С Г. В. [Гошей Васильевым] вместе пошли к домику, оглядели все (яблоня еще не расцвела) и прошли на «верхнюю» дорожку — я ему показал примулы. Заглянул к Наталье. Пришел домой к 3.30. Очень жарко и маятно, да и сердце все ноет — ничего не охота. Немного почитал после обеда и все-таки решил пойти на озеро — не терять воздуха и простора. Проехал «с дорожкой» за наш залив до вязов, спускался к которому с высокой луговинки; в тени высокого берега полежал в лодке; полный штиль, чуть переливается солнечная гладь озера. С берегов струится медовый запах цветущих черемух; многочисленные купы ее светлеют среди яркой зелени лесов.
Как всегда, где-то разговаривают гагары. К острову протянул кроншнеп. Птичье щебетание в лесу…
Приехал домой к 10-ти вечера. Хозяева в бане. Вечером значительно стало прохладнее. Заснул крепко и скоро, заставившись одеялом от лучей серебристого полулуния… <…>
23 мая.
Суббота. (Уже!..) Проснулся бодрый от сладкого сна в 6 час. утра. Сон про Пономарева и мою ссору с ним из-за Бори Шальмана. Как всегда, прошел к конюшне. (Токует бекас «те-ке, те-ке».) Катайка встретил приветами, увязался в комнаты; покормил его, с трудом выставил; появился с «мявами» с чердака Фунтик, я поскорей захлопнул дверь, а то всех перебудишь! Наплывают тучки. Опять лег спать. Проснулся в 9 час. с худой головой; подремал еще до 10-ти. Потом долго копошился: брился, мылся и т.д.
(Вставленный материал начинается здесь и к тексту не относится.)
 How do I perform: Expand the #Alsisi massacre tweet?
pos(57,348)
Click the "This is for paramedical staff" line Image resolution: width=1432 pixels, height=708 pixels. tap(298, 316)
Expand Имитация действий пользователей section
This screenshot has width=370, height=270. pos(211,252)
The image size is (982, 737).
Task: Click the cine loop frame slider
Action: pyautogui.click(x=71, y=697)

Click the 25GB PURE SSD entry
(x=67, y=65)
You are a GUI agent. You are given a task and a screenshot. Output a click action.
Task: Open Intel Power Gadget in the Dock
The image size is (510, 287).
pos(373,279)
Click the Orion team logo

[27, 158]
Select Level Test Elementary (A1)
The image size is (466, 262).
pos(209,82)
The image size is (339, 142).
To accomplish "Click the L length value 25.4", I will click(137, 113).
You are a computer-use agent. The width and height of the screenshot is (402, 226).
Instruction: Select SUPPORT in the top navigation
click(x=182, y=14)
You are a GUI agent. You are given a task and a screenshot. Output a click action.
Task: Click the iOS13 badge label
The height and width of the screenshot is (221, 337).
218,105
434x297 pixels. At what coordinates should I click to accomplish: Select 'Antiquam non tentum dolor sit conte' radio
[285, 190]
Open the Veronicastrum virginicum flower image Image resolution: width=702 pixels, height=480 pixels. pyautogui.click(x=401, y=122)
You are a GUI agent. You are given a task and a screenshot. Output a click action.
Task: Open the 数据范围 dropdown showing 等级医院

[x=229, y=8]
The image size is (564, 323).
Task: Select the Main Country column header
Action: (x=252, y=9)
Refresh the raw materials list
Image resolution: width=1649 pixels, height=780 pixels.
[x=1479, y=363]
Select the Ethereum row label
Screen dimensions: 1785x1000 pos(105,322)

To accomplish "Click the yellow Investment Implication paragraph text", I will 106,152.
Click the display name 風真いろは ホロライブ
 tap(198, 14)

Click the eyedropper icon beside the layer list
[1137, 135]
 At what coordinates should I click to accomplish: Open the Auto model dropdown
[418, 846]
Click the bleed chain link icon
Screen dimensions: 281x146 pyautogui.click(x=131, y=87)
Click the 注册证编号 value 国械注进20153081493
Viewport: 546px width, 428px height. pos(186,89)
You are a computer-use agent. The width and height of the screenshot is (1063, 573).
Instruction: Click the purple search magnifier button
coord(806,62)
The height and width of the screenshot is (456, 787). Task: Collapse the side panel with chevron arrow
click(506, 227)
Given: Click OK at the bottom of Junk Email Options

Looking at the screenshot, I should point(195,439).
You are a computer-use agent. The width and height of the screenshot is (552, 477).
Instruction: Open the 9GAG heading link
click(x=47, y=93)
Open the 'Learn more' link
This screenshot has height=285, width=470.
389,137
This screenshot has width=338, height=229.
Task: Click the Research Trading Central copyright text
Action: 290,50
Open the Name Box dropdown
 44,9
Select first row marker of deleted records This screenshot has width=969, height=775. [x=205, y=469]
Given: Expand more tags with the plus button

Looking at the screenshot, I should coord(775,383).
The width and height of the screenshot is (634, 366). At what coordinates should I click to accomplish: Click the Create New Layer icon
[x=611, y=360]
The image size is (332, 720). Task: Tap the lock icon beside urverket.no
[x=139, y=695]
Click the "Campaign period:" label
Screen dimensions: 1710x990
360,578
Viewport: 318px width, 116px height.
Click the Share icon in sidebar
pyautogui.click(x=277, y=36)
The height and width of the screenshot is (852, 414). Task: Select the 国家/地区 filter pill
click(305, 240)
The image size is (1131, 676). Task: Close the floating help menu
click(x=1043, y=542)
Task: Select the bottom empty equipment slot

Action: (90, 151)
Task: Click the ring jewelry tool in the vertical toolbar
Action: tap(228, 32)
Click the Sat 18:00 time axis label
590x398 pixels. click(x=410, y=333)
День солнечный, жаркий, но с очень сильным юго-восточным ветром. Толенька пошел сдавать арифметику, Маша к Наталье, а я записал эти строки (12 час. дня).
Пошел к домику. Все на месте. Воздух с каждым днем все богаче и богаче запахами: все новые и новые «человечки» зацветают, все гуще и сочнее травяной дух… Домик наш навстречу идущему глядит из леса беленьким оконцем-глазком.
Сегодня, наконец, зацвела наша старая яблоня, стоит убранная, как невеста, вся в полураскрывшихся бледно-розовых, нежных цветках; полностью раскрылись они только на ветвях, ближних к стенке дома, где тише и теплее.